Меркнет свет в горнице. Тускнеют шелка и парча. Ярче светит, во след уходящего дня, серебряная лампада. Иван задремывает, беспокойно сжимая горячею влажною рукою руку Алексия. То вдруг откроет глаза, вперяя горячечный взор в обведенное тенью лицо крестника.
– Ты здесь еще?
– Здесь, здесь, крестный! Усни. Да идут ко Господу тоска и молитва твоя! Тяжек твой крест, княже, но он – твой, и некем ся тебе заменить! И каждый достойный, Иване, возлагает на рамена своя крест по крайним силам своим. Абы токмо снести. И несет! До конца. До Голгофы. До последнего суда господня!
В высоком и узком покое монастырской книжарни тишина. Скрипнет перо, да прокашляет, прикрывая рот ладонью, писец. Обмакивая гусиные и лебединые перья в бурые густые чернила в медных чернильницах, неспешно выставляют в ряд ровные, словно прочеканенные, буквы – переписывают божественные книги. Евангелие, заказанное Калитою еще осенью, почти готово.
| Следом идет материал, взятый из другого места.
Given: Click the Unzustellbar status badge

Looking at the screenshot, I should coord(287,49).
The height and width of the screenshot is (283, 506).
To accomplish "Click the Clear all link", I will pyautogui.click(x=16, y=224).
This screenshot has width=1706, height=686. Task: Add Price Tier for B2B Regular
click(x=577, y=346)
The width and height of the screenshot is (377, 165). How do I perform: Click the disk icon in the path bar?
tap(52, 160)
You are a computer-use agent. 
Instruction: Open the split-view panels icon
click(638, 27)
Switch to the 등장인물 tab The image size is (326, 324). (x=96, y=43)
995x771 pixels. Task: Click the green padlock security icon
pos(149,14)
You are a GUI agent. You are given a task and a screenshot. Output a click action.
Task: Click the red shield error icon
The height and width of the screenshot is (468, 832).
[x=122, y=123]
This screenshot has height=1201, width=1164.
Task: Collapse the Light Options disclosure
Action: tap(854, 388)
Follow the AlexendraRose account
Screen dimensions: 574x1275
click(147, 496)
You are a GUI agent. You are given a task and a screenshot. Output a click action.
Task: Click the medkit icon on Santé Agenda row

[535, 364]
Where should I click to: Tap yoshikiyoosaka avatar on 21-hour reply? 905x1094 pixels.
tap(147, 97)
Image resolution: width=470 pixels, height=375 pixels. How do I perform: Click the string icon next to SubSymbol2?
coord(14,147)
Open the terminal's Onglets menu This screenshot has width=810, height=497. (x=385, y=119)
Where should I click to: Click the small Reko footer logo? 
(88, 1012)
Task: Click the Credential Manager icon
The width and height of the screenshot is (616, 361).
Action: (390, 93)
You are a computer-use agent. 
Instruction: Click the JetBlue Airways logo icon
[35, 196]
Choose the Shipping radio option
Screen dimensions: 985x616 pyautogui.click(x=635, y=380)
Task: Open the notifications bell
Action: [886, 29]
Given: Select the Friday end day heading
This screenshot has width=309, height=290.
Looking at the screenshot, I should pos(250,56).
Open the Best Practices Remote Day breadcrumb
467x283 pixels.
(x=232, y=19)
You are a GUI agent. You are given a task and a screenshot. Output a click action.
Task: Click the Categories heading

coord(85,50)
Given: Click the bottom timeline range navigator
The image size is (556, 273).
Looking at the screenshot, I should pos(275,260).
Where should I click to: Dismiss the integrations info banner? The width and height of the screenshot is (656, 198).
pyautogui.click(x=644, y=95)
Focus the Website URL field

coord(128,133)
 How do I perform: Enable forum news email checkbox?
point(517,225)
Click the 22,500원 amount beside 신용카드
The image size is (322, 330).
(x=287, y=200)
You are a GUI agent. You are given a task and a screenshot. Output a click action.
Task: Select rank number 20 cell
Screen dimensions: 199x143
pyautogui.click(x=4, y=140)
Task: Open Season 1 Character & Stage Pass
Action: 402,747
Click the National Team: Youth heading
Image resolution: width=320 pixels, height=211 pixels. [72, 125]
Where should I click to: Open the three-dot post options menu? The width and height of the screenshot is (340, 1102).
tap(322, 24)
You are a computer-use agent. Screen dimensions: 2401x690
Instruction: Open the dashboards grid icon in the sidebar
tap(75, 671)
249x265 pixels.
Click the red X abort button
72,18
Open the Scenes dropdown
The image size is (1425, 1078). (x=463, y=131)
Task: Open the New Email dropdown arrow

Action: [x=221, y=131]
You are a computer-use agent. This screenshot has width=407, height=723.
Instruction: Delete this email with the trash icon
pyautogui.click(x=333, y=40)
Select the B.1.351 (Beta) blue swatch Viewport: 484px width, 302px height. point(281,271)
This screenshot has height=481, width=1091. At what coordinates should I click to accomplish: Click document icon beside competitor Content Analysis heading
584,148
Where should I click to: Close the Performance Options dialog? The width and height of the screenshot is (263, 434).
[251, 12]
Но князь тяжко болен и уже принял схиму. Не великий князь Иван, а инок Анания лежит там, в вышних горницах княжого дворца, чьи резные верхи видать сквозь намороженные слюдяные оконца книжарни.
Еще недавно книги по большей части заказывали в Суздале, Владимире, Твери, в Новгороде Великом. Теперь переписывают на Москве. Отец протопоп берет Евангелие, невольно любуясь работой.
– Надобно надписать тута о князе нашем! – подсказывает писец Мелентий.
– Не просто, а с похвалою! – подняв палец, отвечает отец протопоп. – Премного сверших и сотворих многоразличная благопотребная граду и гражанам! А такожде и боярам, и мнихам, и стратилатскому чину, и всем смердам нашея земли! Законы утвердих, и очисти пути от татей, и еретик изжени, сотворяяй книгу «Власфимию» и законы русские «Мерило праведное» с «Номеканоном», обнових и утвердих, яко же древлий Юстиниан!
– Не грех ли то будет – сравнити князя нашего не токмо с Устиньяном-царем, но и с Константином, строителем Цареграда? – вопрошает писец. Отец протопоп думает, склонив голову набок. Решает наконец:
– Греха в том нетути, а все ж пойти прошать духовника княжа, да благословит!
Он выходит, и писцы, пользуясь отлучкою старшого, разгибают спины, вздыхают, кто любуясь своею работой, кто зевая, кто тихо перемолвливая с соседом.
– Князь что? – прошают сотоварища, относившего недавно во дворец переписанную набело грамоту.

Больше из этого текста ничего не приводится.